>>
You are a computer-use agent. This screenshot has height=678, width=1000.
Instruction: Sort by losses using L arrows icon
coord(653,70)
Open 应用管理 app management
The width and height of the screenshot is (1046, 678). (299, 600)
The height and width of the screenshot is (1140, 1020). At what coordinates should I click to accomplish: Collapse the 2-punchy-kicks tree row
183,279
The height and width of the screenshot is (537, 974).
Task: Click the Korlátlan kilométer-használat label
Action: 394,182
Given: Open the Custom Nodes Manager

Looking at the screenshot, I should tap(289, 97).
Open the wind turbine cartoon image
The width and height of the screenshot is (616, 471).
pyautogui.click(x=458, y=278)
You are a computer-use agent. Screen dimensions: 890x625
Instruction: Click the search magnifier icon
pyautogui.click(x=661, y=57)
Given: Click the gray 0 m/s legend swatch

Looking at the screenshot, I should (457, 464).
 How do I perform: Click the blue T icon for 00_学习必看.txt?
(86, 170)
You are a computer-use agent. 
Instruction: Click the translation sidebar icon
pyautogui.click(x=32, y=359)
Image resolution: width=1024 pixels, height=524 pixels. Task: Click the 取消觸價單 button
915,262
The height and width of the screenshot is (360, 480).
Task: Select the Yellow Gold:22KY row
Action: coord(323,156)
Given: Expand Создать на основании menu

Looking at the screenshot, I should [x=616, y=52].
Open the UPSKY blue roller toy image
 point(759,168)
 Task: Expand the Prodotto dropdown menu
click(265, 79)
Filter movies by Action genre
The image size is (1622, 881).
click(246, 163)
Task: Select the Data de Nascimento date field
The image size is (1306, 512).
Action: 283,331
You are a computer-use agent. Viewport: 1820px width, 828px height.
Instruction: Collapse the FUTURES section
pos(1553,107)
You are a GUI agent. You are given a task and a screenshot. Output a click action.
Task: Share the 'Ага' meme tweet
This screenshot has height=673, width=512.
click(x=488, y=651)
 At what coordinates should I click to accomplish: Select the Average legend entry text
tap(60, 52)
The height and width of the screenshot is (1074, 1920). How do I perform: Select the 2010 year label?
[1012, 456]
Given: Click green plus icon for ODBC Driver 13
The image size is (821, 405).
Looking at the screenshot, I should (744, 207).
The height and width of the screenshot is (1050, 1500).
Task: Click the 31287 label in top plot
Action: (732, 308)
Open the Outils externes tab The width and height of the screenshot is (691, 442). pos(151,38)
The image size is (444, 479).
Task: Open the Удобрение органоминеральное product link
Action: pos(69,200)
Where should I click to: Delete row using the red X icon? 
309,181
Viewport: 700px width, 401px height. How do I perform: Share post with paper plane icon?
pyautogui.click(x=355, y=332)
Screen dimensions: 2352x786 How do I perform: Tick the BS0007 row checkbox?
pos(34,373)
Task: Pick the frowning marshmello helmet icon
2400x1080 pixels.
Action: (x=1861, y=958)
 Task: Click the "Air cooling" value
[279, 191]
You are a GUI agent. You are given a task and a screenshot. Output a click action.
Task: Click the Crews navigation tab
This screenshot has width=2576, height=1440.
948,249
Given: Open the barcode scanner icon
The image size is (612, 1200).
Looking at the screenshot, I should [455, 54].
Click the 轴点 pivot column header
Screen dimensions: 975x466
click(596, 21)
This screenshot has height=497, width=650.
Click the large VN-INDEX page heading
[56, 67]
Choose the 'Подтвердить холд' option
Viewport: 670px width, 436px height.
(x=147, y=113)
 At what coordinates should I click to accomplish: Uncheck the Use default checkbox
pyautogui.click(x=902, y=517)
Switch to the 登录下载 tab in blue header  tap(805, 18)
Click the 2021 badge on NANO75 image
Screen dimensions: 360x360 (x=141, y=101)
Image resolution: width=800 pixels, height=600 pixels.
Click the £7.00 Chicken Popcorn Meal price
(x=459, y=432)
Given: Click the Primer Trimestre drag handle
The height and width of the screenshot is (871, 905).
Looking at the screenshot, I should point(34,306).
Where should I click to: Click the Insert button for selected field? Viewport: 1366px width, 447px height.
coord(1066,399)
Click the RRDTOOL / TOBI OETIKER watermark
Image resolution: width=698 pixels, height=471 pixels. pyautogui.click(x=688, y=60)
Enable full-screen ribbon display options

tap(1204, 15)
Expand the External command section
<<
**HOW TO COMPLETE THIS TASK**
Without any change, reproduce the data in full.

**FINISHED TASK**
You are a computer-use agent. This screenshot has height=678, width=1000.
Instruction: Sort by losses using L arrows icon
coord(653,70)
Open 应用管理 app management
The width and height of the screenshot is (1046, 678). (299, 600)
The height and width of the screenshot is (1140, 1020). At what coordinates should I click to accomplish: Collapse the 2-punchy-kicks tree row
183,279
The height and width of the screenshot is (537, 974).
Task: Click the Korlátlan kilométer-használat label
Action: 394,182
Given: Open the Custom Nodes Manager

Looking at the screenshot, I should tap(289, 97).
Open the wind turbine cartoon image
The width and height of the screenshot is (616, 471).
pyautogui.click(x=458, y=278)
You are a computer-use agent. Screen dimensions: 890x625
Instruction: Click the search magnifier icon
pyautogui.click(x=661, y=57)
Given: Click the gray 0 m/s legend swatch

Looking at the screenshot, I should (457, 464).
 How do I perform: Click the blue T icon for 00_学习必看.txt?
(86, 170)
You are a computer-use agent. 
Instruction: Click the translation sidebar icon
pyautogui.click(x=32, y=359)
Image resolution: width=1024 pixels, height=524 pixels. Task: Click the 取消觸價單 button
915,262
The height and width of the screenshot is (360, 480).
Task: Select the Yellow Gold:22KY row
Action: coord(323,156)
Given: Expand Создать на основании menu

Looking at the screenshot, I should [x=616, y=52].
Open the UPSKY blue roller toy image
 point(759,168)
 Task: Expand the Prodotto dropdown menu
click(265, 79)
Filter movies by Action genre
The image size is (1622, 881).
click(246, 163)
Task: Select the Data de Nascimento date field
The image size is (1306, 512).
Action: 283,331
You are a computer-use agent. Viewport: 1820px width, 828px height.
Instruction: Collapse the FUTURES section
pos(1553,107)
You are a GUI agent. You are given a task and a screenshot. Output a click action.
Task: Share the 'Ага' meme tweet
This screenshot has height=673, width=512.
click(x=488, y=651)
 At what coordinates should I click to accomplish: Select the Average legend entry text
tap(60, 52)
The height and width of the screenshot is (1074, 1920). How do I perform: Select the 2010 year label?
[1012, 456]
Given: Click green plus icon for ODBC Driver 13
The image size is (821, 405).
Looking at the screenshot, I should (744, 207).
The height and width of the screenshot is (1050, 1500).
Task: Click the 31287 label in top plot
Action: (732, 308)
Open the Outils externes tab The width and height of the screenshot is (691, 442). pos(151,38)
The image size is (444, 479).
Task: Open the Удобрение органоминеральное product link
Action: pos(69,200)
Where should I click to: Delete row using the red X icon? 
309,181
Viewport: 700px width, 401px height. How do I perform: Share post with paper plane icon?
pyautogui.click(x=355, y=332)
Screen dimensions: 2352x786 How do I perform: Tick the BS0007 row checkbox?
pos(34,373)
Task: Pick the frowning marshmello helmet icon
2400x1080 pixels.
Action: (x=1861, y=958)
 Task: Click the "Air cooling" value
[279, 191]
You are a GUI agent. You are given a task and a screenshot. Output a click action.
Task: Click the Crews navigation tab
This screenshot has width=2576, height=1440.
948,249
Given: Open the barcode scanner icon
The image size is (612, 1200).
Looking at the screenshot, I should [455, 54].
Click the 轴点 pivot column header
Screen dimensions: 975x466
click(596, 21)
This screenshot has height=497, width=650.
Click the large VN-INDEX page heading
[56, 67]
Choose the 'Подтвердить холд' option
Viewport: 670px width, 436px height.
(x=147, y=113)
 At what coordinates should I click to accomplish: Uncheck the Use default checkbox
pyautogui.click(x=902, y=517)
Switch to the 登录下载 tab in blue header  tap(805, 18)
Click the 2021 badge on NANO75 image
Screen dimensions: 360x360 (x=141, y=101)
Image resolution: width=800 pixels, height=600 pixels.
Click the £7.00 Chicken Popcorn Meal price
(x=459, y=432)
Given: Click the Primer Trimestre drag handle
The height and width of the screenshot is (871, 905).
Looking at the screenshot, I should point(34,306).
Where should I click to: Click the Insert button for selected field? Viewport: 1366px width, 447px height.
coord(1066,399)
Click the RRDTOOL / TOBI OETIKER watermark
Image resolution: width=698 pixels, height=471 pixels. pyautogui.click(x=688, y=60)
Enable full-screen ribbon display options

tap(1204, 15)
Expand the External command section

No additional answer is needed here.